Let be $L/K$ an algebraic extension, $\alpha\in L$ and $P_\alpha$ the minimal polynomial of $\alpha$ over $K$. We denote $\beta\in L-\{\alpha\}$ another root of $P_{\alpha}$.
The question is:
why we can take an automorphism $\tau:K(\alpha)\longrightarrow \overline{K}$ such as $\tau(\alpha)=\beta$ and $\tau_{|_K}=Id$?
I see that in https://proofwiki.org/wiki/Equivalence_of_Definitions_of_Normal_Extension
It's a pretty known theorem that $K(\alpha)\cong K[x]/(P_{\alpha})$. Why is it true? Define $\varphi: K[x]\to K(\alpha)$ by $f\to f(\alpha)$. The kernel is exactly the ideal generated by $P_{\alpha}$, so by the first isomorphism theorem $K[x]/(P_{\alpha})\cong Im(\varphi)$. It is not hard to check that the image is all $K(\alpha)$.
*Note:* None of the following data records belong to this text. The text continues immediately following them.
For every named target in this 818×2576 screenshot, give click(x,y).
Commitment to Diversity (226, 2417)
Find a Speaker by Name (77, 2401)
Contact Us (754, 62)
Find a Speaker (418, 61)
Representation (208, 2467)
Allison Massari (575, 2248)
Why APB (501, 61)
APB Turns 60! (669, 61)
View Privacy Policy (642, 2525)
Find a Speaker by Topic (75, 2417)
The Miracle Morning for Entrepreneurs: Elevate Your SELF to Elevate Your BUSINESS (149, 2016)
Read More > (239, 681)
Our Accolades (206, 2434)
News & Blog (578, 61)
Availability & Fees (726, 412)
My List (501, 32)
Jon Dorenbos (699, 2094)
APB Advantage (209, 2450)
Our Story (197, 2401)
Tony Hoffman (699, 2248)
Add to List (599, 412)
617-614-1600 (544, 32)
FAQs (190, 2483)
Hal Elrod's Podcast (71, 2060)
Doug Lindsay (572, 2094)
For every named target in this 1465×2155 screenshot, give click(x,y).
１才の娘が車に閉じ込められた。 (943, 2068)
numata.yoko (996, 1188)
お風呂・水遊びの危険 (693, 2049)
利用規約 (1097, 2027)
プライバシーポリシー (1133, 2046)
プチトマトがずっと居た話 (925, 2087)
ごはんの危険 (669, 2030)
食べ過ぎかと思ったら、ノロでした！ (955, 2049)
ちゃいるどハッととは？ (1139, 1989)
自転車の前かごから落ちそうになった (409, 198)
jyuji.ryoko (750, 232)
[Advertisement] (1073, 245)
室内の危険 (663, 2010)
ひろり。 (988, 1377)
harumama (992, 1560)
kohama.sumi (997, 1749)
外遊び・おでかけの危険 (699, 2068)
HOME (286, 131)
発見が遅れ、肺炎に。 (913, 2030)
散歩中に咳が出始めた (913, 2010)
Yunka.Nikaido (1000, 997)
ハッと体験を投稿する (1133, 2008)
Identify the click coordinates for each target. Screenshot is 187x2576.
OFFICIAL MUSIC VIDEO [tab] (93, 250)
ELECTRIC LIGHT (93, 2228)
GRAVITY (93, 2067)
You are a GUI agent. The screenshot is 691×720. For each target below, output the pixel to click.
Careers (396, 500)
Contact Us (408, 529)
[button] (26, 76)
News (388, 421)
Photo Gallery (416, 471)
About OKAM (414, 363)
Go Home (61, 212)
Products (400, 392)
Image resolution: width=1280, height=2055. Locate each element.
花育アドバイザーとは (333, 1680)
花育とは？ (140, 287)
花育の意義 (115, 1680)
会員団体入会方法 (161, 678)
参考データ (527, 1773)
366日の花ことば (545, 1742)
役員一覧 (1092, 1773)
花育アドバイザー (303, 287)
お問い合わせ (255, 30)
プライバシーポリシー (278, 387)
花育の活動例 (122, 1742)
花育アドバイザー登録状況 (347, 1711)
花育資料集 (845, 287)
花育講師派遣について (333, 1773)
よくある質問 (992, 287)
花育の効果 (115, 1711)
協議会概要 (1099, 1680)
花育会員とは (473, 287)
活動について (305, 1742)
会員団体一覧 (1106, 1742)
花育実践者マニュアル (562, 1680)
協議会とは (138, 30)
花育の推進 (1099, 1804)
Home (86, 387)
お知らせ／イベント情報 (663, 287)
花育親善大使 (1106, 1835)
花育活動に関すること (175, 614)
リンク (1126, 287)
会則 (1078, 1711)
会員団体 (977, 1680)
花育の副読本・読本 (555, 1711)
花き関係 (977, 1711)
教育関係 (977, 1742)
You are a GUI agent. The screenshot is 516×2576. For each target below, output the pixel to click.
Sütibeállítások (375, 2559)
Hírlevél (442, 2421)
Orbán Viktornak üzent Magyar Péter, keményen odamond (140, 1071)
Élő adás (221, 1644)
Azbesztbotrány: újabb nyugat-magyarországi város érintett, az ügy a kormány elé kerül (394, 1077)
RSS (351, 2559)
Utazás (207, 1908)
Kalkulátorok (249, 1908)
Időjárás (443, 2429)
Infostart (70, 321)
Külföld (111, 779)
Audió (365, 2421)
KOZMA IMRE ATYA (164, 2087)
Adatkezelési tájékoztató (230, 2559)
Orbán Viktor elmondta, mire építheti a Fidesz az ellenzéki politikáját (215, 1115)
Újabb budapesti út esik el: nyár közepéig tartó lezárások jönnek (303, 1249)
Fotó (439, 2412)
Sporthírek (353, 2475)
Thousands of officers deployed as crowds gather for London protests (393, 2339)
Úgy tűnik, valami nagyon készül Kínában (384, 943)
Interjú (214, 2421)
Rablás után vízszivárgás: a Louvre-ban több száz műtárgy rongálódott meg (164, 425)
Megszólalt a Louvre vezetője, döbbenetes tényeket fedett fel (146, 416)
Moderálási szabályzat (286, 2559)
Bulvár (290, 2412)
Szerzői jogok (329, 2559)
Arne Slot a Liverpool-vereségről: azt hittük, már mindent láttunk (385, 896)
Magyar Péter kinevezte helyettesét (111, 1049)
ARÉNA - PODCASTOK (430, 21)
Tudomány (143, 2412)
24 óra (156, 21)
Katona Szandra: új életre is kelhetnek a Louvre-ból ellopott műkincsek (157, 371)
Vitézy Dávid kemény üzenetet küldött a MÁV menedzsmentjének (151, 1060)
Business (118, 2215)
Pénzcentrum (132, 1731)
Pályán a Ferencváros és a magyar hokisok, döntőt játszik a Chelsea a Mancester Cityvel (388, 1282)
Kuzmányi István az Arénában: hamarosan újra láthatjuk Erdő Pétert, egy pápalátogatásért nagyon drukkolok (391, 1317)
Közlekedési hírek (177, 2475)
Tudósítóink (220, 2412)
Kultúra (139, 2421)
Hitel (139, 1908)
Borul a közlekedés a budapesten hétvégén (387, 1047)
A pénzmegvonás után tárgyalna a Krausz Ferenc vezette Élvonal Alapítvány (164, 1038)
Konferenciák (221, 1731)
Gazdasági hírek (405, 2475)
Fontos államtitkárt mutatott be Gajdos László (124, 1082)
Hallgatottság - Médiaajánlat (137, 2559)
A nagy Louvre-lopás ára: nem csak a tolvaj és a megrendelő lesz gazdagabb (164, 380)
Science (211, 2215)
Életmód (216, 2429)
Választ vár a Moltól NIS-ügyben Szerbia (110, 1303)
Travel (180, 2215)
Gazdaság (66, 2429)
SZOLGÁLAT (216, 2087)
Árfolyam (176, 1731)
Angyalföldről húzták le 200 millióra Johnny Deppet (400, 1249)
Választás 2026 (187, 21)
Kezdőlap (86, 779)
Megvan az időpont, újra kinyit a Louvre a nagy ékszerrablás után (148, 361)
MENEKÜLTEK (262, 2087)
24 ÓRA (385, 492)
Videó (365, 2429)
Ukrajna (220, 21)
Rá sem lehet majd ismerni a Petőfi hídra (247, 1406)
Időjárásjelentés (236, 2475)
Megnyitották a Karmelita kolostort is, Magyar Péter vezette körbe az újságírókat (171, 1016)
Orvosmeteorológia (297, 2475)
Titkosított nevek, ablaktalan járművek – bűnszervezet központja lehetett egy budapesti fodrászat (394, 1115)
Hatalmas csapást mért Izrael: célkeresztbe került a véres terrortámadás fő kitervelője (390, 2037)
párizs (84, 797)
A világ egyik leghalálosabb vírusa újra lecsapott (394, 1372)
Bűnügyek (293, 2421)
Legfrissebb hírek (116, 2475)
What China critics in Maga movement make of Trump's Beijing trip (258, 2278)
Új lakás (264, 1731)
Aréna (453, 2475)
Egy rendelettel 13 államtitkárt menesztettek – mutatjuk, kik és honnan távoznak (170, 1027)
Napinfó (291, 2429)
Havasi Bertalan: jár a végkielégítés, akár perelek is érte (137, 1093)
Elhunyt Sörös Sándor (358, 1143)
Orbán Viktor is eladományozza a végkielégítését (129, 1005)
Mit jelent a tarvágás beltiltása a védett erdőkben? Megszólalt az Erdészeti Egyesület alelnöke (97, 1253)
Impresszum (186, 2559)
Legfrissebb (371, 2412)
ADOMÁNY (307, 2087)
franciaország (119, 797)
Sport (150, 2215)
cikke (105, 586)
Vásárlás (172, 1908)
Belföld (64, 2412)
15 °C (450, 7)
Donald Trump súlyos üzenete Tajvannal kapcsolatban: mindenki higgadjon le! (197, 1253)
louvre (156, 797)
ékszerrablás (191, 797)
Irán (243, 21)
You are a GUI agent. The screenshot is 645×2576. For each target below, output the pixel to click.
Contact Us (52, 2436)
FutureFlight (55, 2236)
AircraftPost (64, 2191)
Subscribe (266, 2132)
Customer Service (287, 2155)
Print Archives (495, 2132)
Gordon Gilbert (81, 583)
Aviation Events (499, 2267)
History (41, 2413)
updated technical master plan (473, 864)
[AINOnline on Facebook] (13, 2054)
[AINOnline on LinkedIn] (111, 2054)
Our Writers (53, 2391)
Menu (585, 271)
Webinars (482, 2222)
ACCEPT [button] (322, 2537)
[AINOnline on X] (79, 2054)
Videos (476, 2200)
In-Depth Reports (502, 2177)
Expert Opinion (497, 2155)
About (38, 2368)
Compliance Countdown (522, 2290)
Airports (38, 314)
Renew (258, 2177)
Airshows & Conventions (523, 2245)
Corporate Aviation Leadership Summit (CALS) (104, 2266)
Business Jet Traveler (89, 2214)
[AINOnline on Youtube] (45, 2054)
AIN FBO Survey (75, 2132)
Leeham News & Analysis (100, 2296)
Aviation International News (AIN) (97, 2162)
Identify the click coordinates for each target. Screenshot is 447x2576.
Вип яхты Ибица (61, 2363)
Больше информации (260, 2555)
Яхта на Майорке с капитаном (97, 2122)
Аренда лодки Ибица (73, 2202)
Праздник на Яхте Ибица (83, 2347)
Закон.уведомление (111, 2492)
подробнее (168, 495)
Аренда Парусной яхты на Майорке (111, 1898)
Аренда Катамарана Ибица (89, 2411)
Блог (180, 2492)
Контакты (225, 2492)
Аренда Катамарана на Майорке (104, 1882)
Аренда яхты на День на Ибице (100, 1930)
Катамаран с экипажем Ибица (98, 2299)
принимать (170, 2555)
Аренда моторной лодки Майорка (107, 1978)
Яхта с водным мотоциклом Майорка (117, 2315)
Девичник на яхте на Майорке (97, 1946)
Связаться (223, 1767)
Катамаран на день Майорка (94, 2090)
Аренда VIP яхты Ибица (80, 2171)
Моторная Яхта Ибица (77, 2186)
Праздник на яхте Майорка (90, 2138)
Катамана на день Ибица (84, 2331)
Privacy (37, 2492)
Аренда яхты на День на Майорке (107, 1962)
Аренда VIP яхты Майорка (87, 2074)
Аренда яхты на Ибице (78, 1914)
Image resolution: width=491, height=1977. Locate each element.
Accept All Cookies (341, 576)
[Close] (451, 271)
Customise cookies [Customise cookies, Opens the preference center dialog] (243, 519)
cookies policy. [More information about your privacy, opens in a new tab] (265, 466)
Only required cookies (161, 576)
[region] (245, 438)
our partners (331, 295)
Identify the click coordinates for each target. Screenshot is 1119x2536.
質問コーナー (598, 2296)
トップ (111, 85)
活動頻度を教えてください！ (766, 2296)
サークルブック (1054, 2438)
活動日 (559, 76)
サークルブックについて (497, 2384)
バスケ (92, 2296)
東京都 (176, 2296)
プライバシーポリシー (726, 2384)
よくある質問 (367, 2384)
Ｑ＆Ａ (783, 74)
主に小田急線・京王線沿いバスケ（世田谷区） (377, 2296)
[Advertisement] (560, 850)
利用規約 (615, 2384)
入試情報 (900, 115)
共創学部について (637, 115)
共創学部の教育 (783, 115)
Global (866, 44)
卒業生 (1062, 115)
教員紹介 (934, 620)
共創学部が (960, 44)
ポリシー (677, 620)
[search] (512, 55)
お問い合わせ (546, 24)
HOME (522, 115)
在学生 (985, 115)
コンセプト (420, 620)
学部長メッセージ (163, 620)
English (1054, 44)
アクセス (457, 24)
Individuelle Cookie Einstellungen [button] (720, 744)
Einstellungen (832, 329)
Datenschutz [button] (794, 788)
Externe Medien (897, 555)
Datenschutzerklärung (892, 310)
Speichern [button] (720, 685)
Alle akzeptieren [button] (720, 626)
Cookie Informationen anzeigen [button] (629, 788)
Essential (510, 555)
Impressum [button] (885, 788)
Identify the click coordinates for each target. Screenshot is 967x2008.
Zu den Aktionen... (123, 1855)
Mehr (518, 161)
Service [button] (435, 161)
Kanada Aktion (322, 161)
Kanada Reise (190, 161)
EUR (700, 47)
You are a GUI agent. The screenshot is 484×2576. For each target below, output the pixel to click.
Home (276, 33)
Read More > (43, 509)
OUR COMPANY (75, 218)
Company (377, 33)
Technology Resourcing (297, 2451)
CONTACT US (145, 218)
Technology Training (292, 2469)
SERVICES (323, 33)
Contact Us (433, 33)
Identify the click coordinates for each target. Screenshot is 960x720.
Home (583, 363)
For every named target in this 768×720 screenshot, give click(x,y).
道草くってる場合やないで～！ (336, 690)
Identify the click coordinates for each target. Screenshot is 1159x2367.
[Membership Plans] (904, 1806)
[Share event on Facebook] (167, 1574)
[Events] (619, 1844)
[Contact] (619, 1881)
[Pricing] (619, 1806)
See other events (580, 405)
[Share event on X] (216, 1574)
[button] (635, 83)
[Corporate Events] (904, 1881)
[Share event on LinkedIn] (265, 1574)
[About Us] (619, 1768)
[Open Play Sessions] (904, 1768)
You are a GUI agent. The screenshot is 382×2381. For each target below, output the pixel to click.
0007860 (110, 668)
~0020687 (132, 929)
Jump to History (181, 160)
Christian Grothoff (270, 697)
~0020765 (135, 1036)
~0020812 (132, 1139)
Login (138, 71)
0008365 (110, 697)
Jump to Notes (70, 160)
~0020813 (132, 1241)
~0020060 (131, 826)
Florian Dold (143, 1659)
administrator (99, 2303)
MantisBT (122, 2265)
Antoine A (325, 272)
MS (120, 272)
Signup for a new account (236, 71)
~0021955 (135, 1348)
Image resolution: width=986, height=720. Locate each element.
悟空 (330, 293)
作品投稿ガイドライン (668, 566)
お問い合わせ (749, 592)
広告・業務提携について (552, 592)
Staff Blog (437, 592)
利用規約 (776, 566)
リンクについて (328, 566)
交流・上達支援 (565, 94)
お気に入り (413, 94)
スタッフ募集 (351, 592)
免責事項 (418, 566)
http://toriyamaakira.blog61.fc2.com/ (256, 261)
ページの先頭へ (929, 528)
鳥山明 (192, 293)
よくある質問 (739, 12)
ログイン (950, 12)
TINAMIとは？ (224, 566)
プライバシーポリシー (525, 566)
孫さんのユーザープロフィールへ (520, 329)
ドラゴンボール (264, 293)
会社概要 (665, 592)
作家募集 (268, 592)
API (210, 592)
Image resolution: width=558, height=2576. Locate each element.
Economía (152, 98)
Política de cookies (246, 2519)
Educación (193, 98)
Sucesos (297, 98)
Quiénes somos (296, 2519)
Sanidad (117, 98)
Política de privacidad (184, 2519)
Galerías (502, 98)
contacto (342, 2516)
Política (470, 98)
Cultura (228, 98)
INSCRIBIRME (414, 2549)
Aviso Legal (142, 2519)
Now to your question. $P_{\alpha}$ is irreducible over $K$ (because it is a minimal polynomial of an element) and hence it must be the minimal polynomial of $\beta$ over $K$. So applying the previous theorem we get:
$K(\alpha)\cong K[x]/(P_{\alpha})\cong K(\beta)\subseteq\overline{K}$
The polynomial $f(x)=x$ is a polynomial in $K[x]$ which satisfies $f(\alpha)=\alpha$. So if we remember how the isomorphisms are defined we can see that it sends $\alpha\to x+(P_{\alpha})\to\beta$. Similarly, if $k\in K$ then the constant polynomial $f(x)=k$ satisfies $f(\alpha)=k$. So the isomorphism sends $k\to k+(P_{\alpha})\to k$. So indeed this isomorphism works as the identity on $K$ and sends $\alpha$ to $\beta$.